Edouard Geffray, secrétaire général de la CNIL, aborde le thème de la confiance par les données personnelles et les situations de défiance et d’inquiétude qui y sont souvent liées. En effet, par rapport à l’ordre des libertés, les données personnelles occupent dans l’environnement numérique une place particulière. Le plus grand changement réside dans le maillage inédit de la vie privée ou publique des individus, initié par les données personnelles, qui permet d’établir un continuum entre les différents compartiments de la vie numérique.

Les objets connectés renvoient des informations, lesquelles sont susceptibles d’êtres croisées et de générer un profilage de plus en plus fin.
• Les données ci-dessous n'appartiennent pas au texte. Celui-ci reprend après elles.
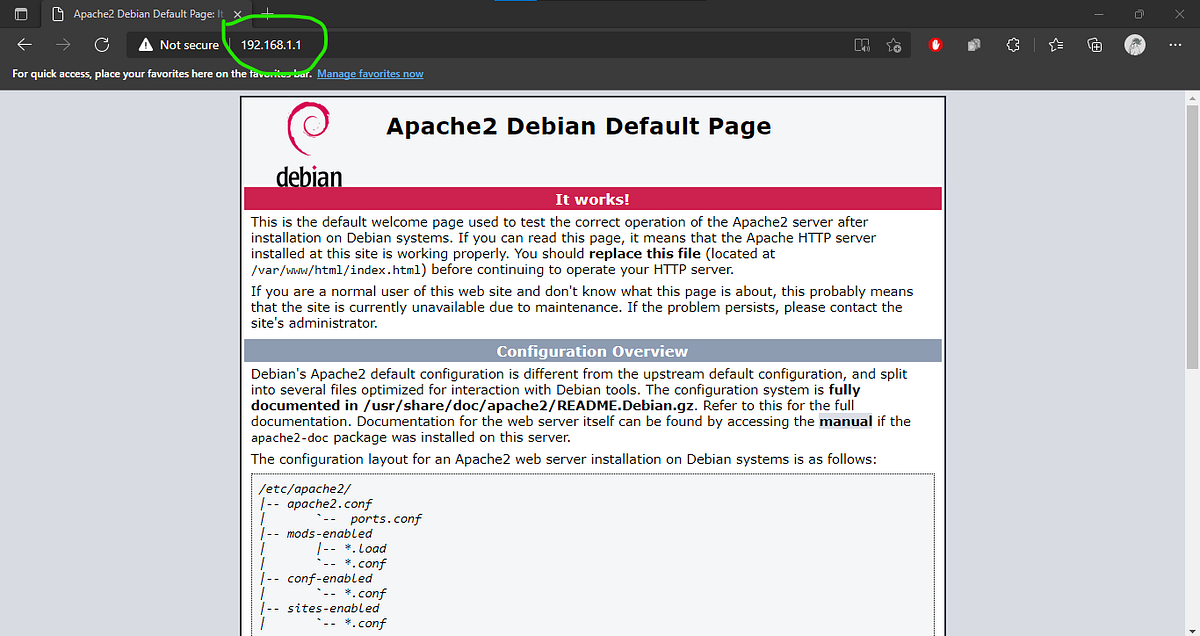Reload the current page
This screenshot has width=1200, height=636.
(100, 44)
Qu’il s’agisse de données personnelles livrées sciemment ou de traces laissées et susceptibles d’être reliées aux informations données, dans les deux cas on assiste à un changement de paradigme permettant de créer des profilages prédictifs. Cette mutation vers une économie des données et des traces signifie que le potentiel de contraintes des choix comme d’enrichissements du service est fort, le tout créant une relation ambivalente à accepter et assumer dans la confiance. Jamais dans l’histoire, des acteurs notamment privés ont eu la capacité de connaître les individus avec autant de précision et de régularité sur autant d’objets différents, qu’il s’agisse de géo-localisation, de centres d’intérêt, de correspondances par e-mail, etc.
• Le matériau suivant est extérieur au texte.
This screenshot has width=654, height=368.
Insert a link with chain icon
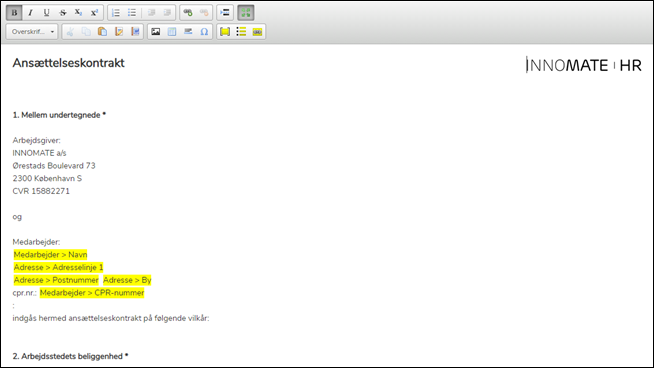pyautogui.click(x=188, y=13)
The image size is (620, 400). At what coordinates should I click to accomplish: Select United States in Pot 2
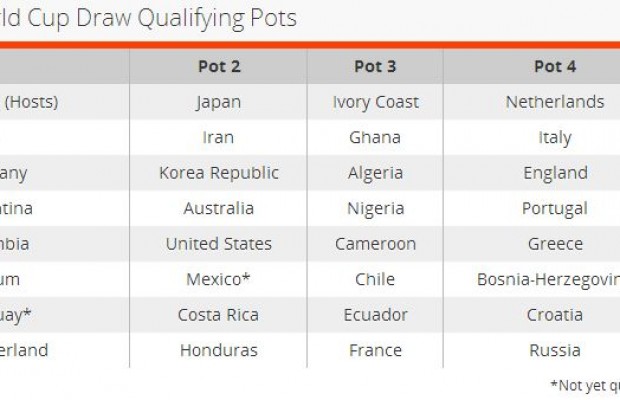[x=218, y=244]
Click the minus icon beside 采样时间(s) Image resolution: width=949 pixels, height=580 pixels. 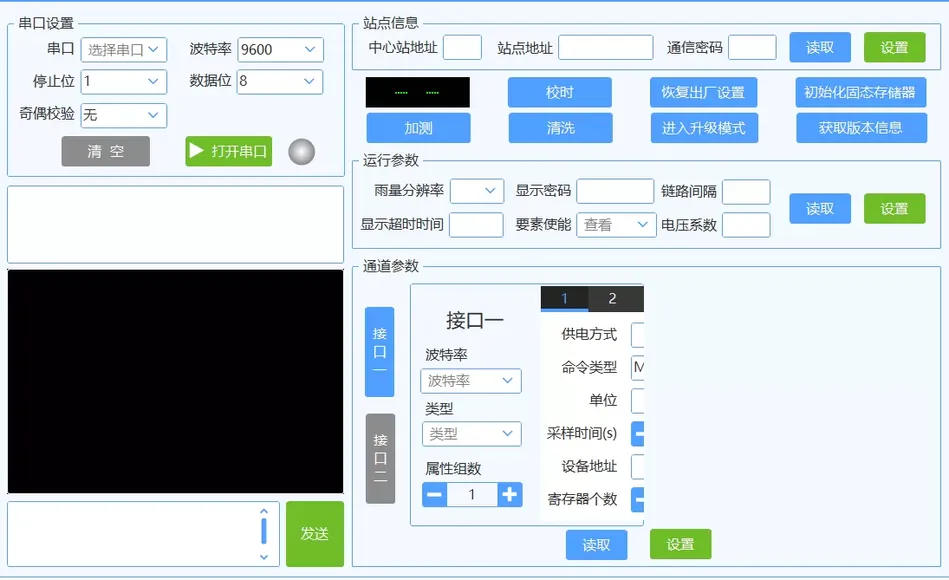638,434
L’autre changement notoire pour Edouard Geffray est que les données constituent un capital informationnel qui devient pour l’entreprise un actif financier. Du point de vue entrepreneurial, la protection des personnels est de plus en plus une question de confiance et par là-même de compétitivité. Jusqu’à la révolution numérique, les traitements de données à caractère personnel étaient des bases relativement stables et encadrées par un système de déclaration et d’autorisation prévu par la loi Informatique et Libertés. Dans un univers caractérisé par des technologies, des usages, une sensibilité croissante des individus à l’utilisation de leurs données, il faut en permanence s’assurer de ne pas rompre le lien de confiance pour ne pas risquer un préjudice d’image ou commercial qui aurait, à l’échelle du numérique, un effet démultiplicateur très important. Aujourd’hui, via les données personnelles on a, du fait du maillage et du continuum entre différents compartiments de la vie, un double effet de levier, vis-à-vis des individus et des entreprises clientes d’autres entreprises, qui bouscule le paysage. Les données personnelles ne valent rien en tant que telles, si ce n’est de révéler une part d’intimité de l’individu qu’elles exposent à un profilage sur lequel des acteurs vont ensuite capitaliser.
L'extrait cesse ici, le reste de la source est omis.